Read through the data and report every line in which the word "pixels" occurs.

» **TASK DATA**
▽

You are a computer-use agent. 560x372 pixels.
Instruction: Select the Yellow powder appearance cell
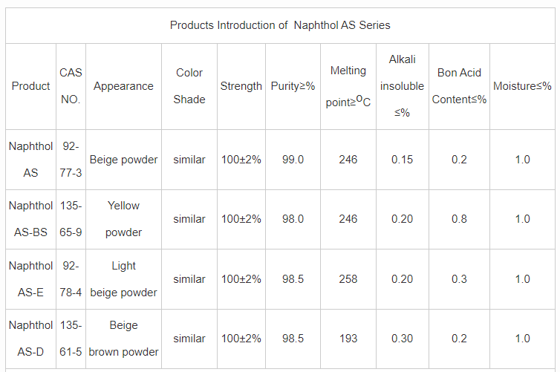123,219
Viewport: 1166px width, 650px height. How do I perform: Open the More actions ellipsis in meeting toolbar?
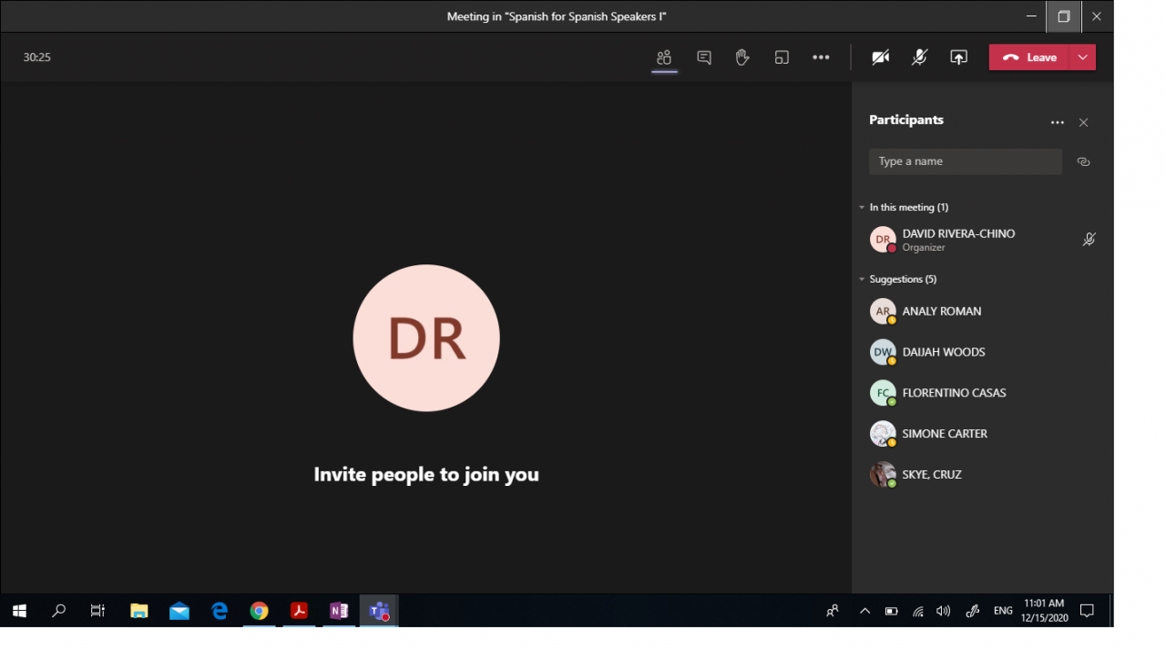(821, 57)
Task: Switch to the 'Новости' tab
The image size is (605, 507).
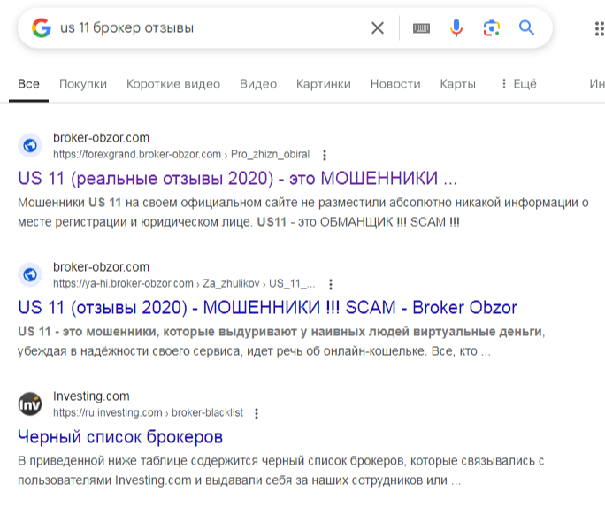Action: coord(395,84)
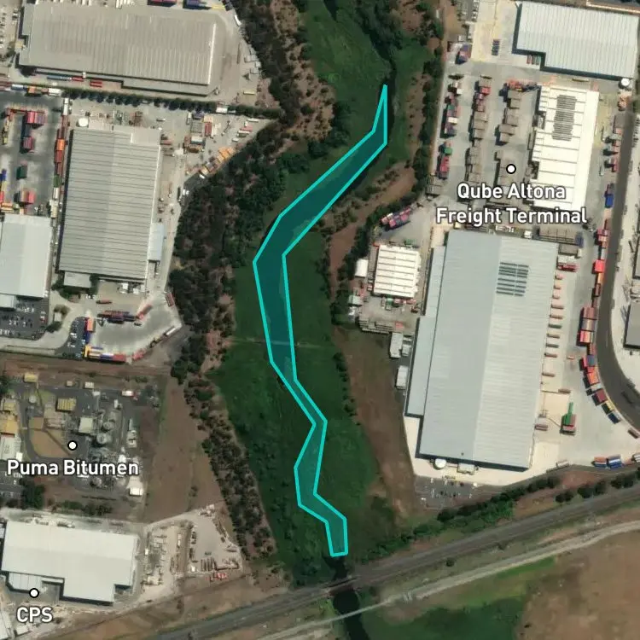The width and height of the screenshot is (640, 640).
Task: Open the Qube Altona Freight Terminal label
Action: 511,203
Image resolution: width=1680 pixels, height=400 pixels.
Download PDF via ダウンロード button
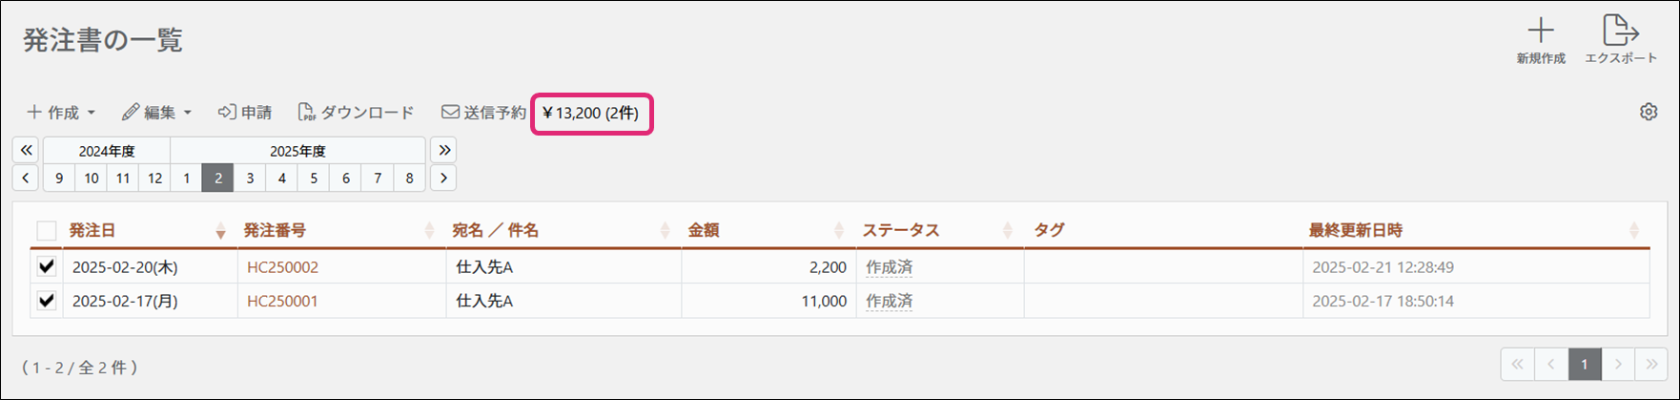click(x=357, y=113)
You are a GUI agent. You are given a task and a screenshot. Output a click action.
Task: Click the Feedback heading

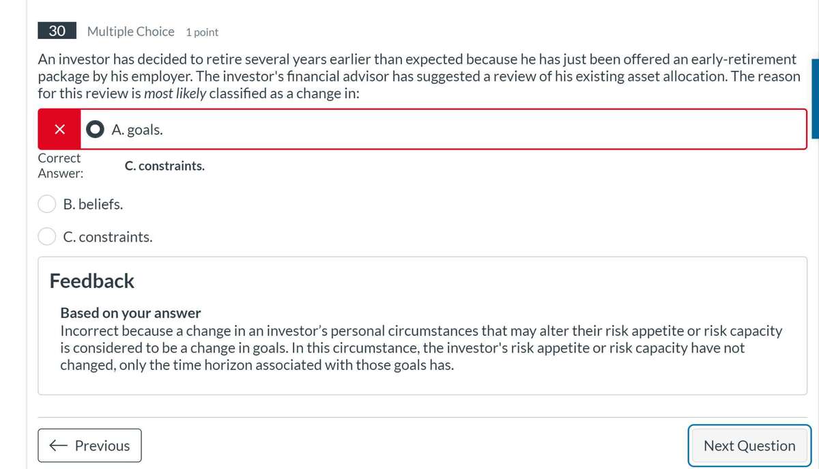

△

» **EXERCISE RESULT**
You are a computer-use agent. 560x372 pixels.
Image resolution: width=1680 pixels, height=400 pixels.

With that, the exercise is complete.